Taking the High Road with Satellite Phones

Satellite phones have suffered something of an ego bruise in recent years with the overwhelming popularity of cell phones and the crash of Iredium. But are they still a viable--albeit expensive--option for mobile workers whose job requirements and customers stretch beyond the boundaries of standard, land-based cellular systems?

I'll Take the High Road

Equipped with an open mind and a $1,200 Qualcomm GSP 1600 tri-mode phone, I tested Globalstar's (www.globalstarusa.com) voice service on a recent trip to Britain. I was impressed with the quality of the transmission, which most of the time was crisper than my 900MHz cordless landline phone at home. I had no trouble hearing my mother-in-law in California congratulate me on my marriage after my fiancée and I tied the knot in the Scottish hamlet of Dunkeld. It wasn't the middle of nowhere, but it was close enough.
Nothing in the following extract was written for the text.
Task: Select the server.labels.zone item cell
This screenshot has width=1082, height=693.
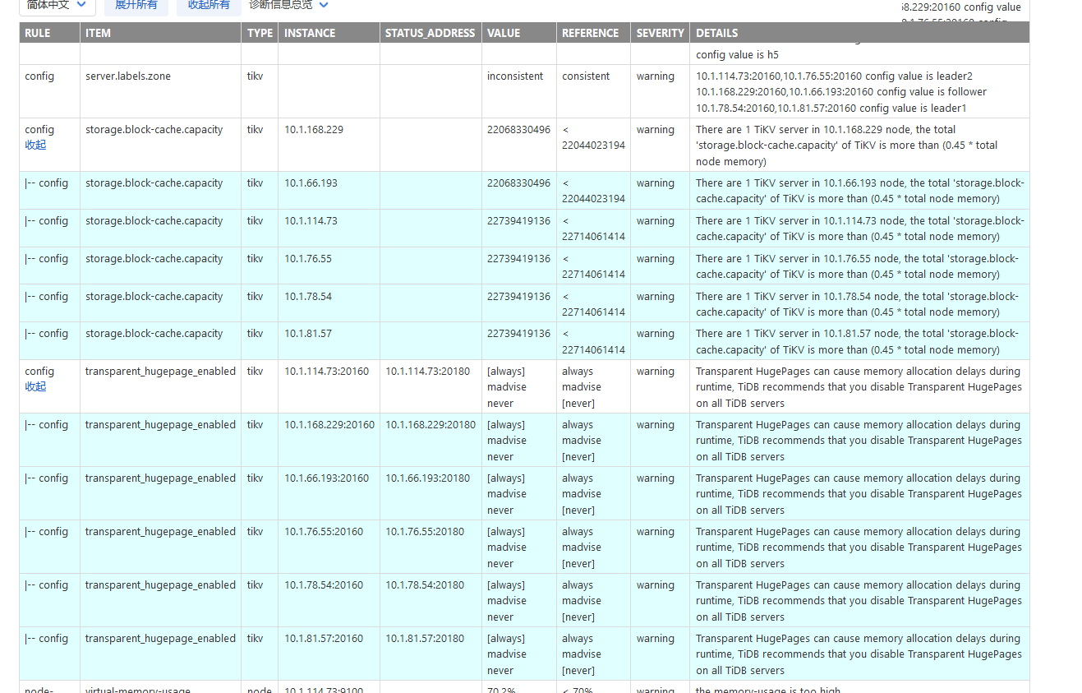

The phone performed like a champ from London up to the Scottish Highlands and had little trouble penetrating Britain's omnipresent blanket of clouds.

The downsides to the Globalstar solution are glaring: the phone's bulkiness and its inability to find a satellite without having a clear view of the sky. I had trouble obtaining a connection inside a parked car with a moonroof and again while leaning out of the window of a two-story building. I had to be on open ground to receive a good signal.

Globalstar's system is not targeting honeymooners, however. The company is taking a decidedly enterprise track when it comes to marketing: Globalstar wants to ditch the "misconception that this is for globetrotting CEOs," Jeffery explains. Pricing for wireless voice and data access runs from about 89 cents to $1.50 per minute depending on volume. (Not bad, actually, considering that my long-distance company recently charged me $1.58 per minute for an on-peak call from New York to London.)

The Globalstar satellite network, which cost roughly $3.3 billion to design, build and launch, is being pitched to individuals and companies that require mission-critical communications solutions miles from the nearest cellular tower. Jeffery points out that a cattle rancher in Brazil recouped the cost of her Globalstar-ready phone in one day when she called to find out that the price of beef had risen 50 cents per kilo while she was in the middle of negotiating a sale.

If voice services are the tree, then Globalstar is hoping that wireless data will be the fruit. Wireless Internet access is currently available in North America and will be rolled out to Europe (beginning with the gateway in Italy) and Brazil in the next few months, according to Jeffery. Using Qualcomm's CDMA protocol, Globalstar promises standard data transfer rates up to 9.6 kbps with the potential for higher speeds using combined channels.

"For some customers, 9.6 won't do the job, so we can gang together multiple channels. For example, four channels would yield 38.4 kbps," Jeffery says. "It costs more, but for sufficient volume we give discounts."

For wireless Web PC connectivity, Globalstar-enabled phones are essentially used as external wireless modems with an optional data cable. Globalstar is also pushing its remote monitoring services, called SCADA (Supervisory Control and Data Acquisition), which enable companies to manage equipment and infrastructure such as pipelines and cargo vehicles. Such data is sent in bursts to lower the cost, resulting in fees of approximately 15 to 30 cents per burst.

So how many bursts will it take to get Globalstar out of financial trouble? For 2000, Globalstar reported a net loss of $3.8 billion (including a non-cash charge of $2.9 billion related to the carrying value of the Globalstar system) against net revenues of $3.7 million. More alarming, however, is the fact that in April the company admitted it might seek bankruptcy protection if it cannot finalize a restructuring plan and assuage its creditors and stockholders, whom Globalstar suspended payments to in January. According to company filings, Globalstar is facing two class-action lawsuits from bondholders and shareholders as of press time in April.

On the bright side, the number of Globalstar subscribers grew from an estimated 30,583 at the end of 2000 to 40,009 in mid-March, and the company reported 394,000 minutes of use in the last week of March, 66 percent higher than its busiest week in 2000.

Jeffery, for one, prefers to look on the bright side. "We have a long way to go; we're not going to sugarcoat it," he intones. "But it's hard for me to see a scenario where this could impact users or service. Where this might leave shareholders or debtholders is another thing."